The neighbor wrote the railroad, and according to Hubbard, “She said, ‘Can you please stop blowing the train whistle?’ They said, ‘Sure, but that means closing the road.’ ”
The whistles won.
The future
Four buses arrived near railroad tracks just outside Sandpoint at 8:30 a.m. one recent Friday, filled with 250 men and women attending the Northern Pacific Railway Historical Association annual convention held in Spokane this year.
They stepped off the buses and onto three passenger train cars out of the past, including a 1950s dome car. BNSF Railway owns the vintage cars and offered convention-goers a day ride to Paradise, Mont., in conjunction with Montana Rail Link.
Waiting to photograph the train were several Sandpoint-area railfans, including Aric Spence, who is leading an initiative to save the National Register of Historic Places train depot along Sand Creek. The station is locked down, rundown, in danger of a tear-down.
The Sand Creek Byway, a massive Sandpoint area highway project, squeezes the depot on one side. On the other side sits the upscale Seasons at Sandpoint condo resort, where the least expensive unit goes for $409,000.
“I am concerned about Sandpoint’s history getting lost,” said Spence. “The depot is the only gothic style depot in all of Idaho. It’s quite an asset for the town.”
The depot’s fate is uncertain, but Sandpoint will certainly continue to attract railfans because it’s a famous rail “funnel.”
What’s a funnel? Love explained: “The site where east-west railways in the northern states converge.”
The railfans boarding the vintage train cars wore shorts, T-shirts and tennis shoes, cameras slung about their necks. Most were in their 60s and 70s, but looked like eager kids headed to summer camp.
Gus Melonas, public affairs regional director for BNSF, greeted them with equal enthusiasm.
“This is railfan Mecca for America,” Melonas said of the Sandpoint area.
Dick Bosse lives in Mecca. The retired railroad worker built his dream home in 2002, just past Sandpoint’s long bridge in Sagle, because there’s a train crossing adjacent to his back yard.
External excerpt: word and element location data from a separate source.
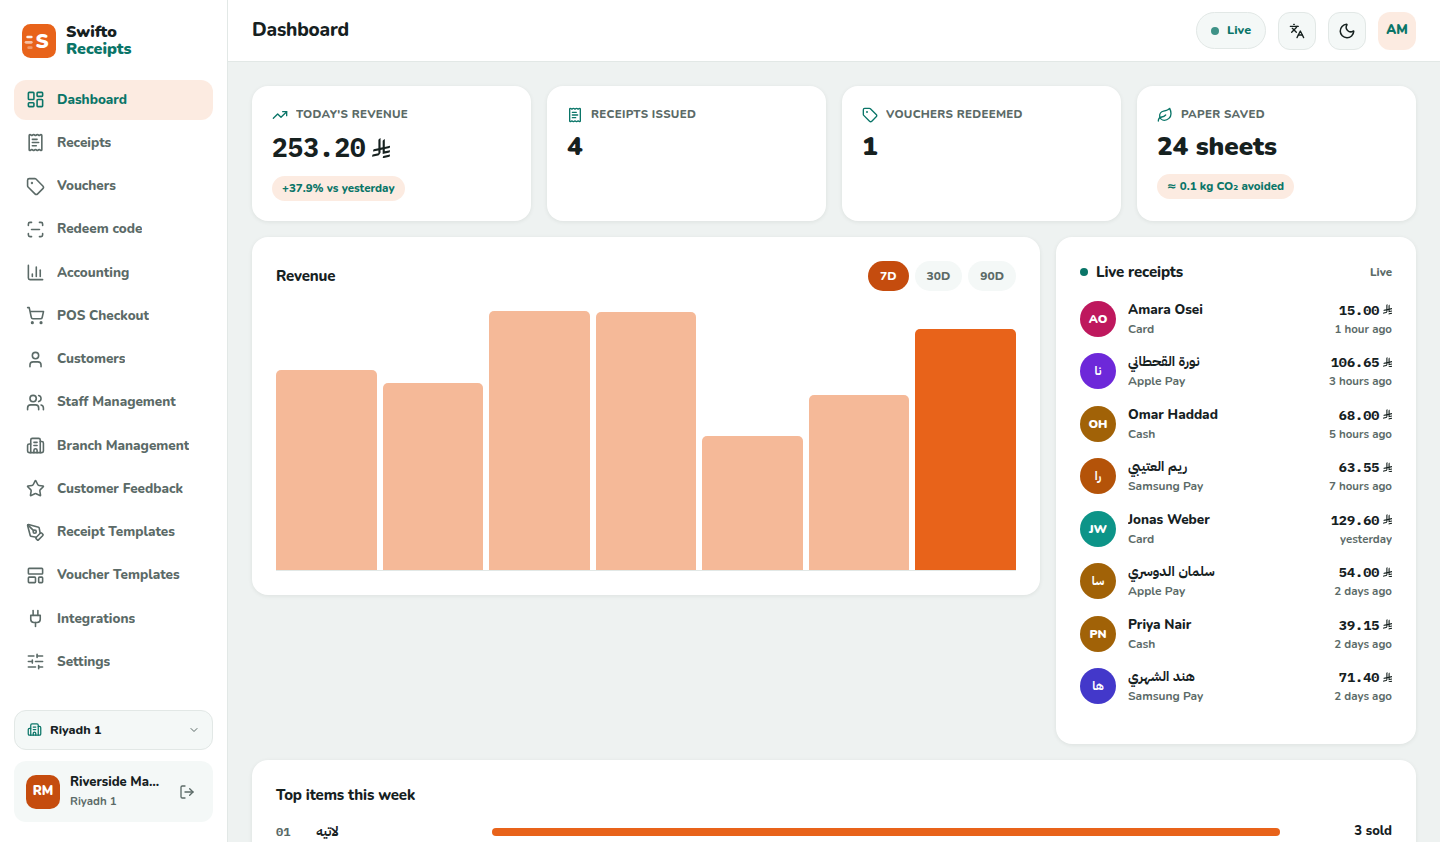Select the 7D revenue range
The width and height of the screenshot is (1440, 842).
coord(888,276)
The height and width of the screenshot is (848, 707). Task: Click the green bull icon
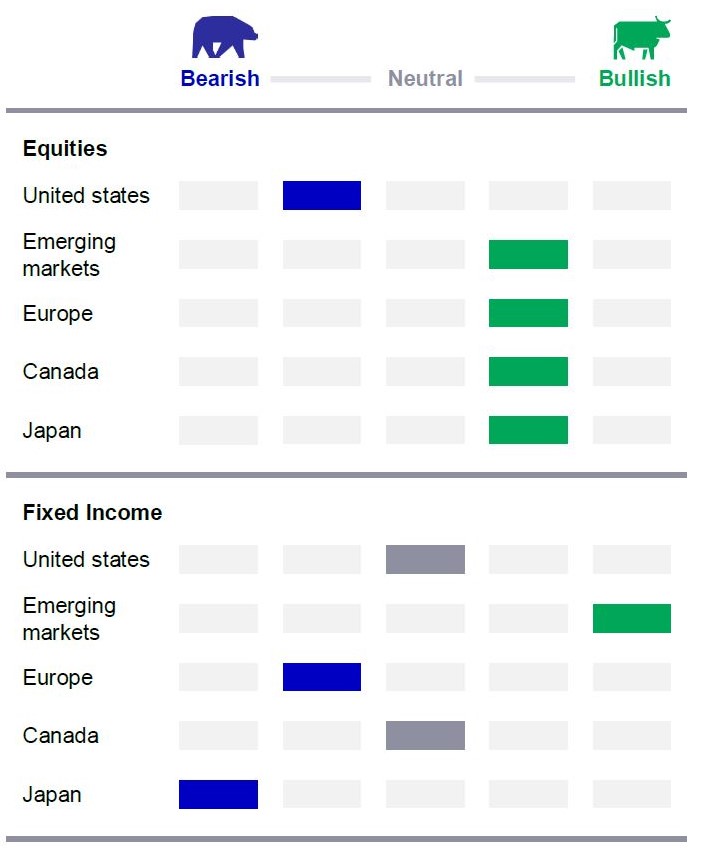point(642,37)
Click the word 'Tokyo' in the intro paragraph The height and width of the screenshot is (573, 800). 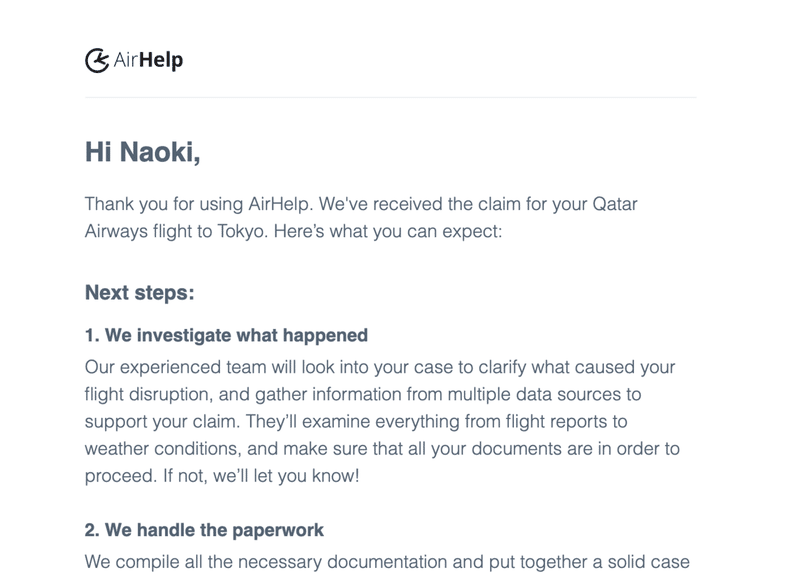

His sunroom and deck face the crossing.
Bosse chose Sandpoint over California for retirement because of its train culture.
In the mid-1990s, tourism officials touted Sandpoint as a railfan Mecca in national train magazine ads, but Sandpoint’s tourist and property boom eventually overshadowed its train appeal.
Then the property-tourism boom busted, and Sandpoint got derailed in California-Arizona-Las Vegas ways.
In a protracted transition from old economic engines to new ones, the town is figuring out its future.
“This year, watching the Fourth of July parade, it was disturbing to not to see one logging truck,” Love said. “Storage unit displays ferried though the parade seemed to replace them.”
Love and others would welcome more train promotion nationally, to attract railfans and folks such as Bosse who might retire in Sandpoint because of its train culture.
“Trains don’t make a big splash, but they are consistent,” she said.
Baby boomers – those born between 1946 and 1964 – will cause a cataclysmic spike in the country’s retirement population between 2010 and 2030, according to the federal Administration on Aging.
Jan Taylor, president of the Northern Pacific Railway Historical Association, said the median age of its members is 64, but the group is not dying; about 250 new members join each year.
Boomers don’t possess many firsthand memories of elegant passenger train travel, but they listened to the stories of their parents and grandparents. And interest in history perks up as people age.
Railfans need time and money, Taylor said, and it’s expected that many retired boomers will possess both.
In Sandpoint, you can watch trains power across the lake, day or night. You can buy houses with train crossings in the back yard.
You can, at least for now, visit a depot built in 1916. You can experience sights and sounds that transport you to a different reality.
“We like big powerful things,” Taylor said. “And so a great big locomotive, that’s interesting. And the sound? There’s a rhythm that’s pleasing to us.”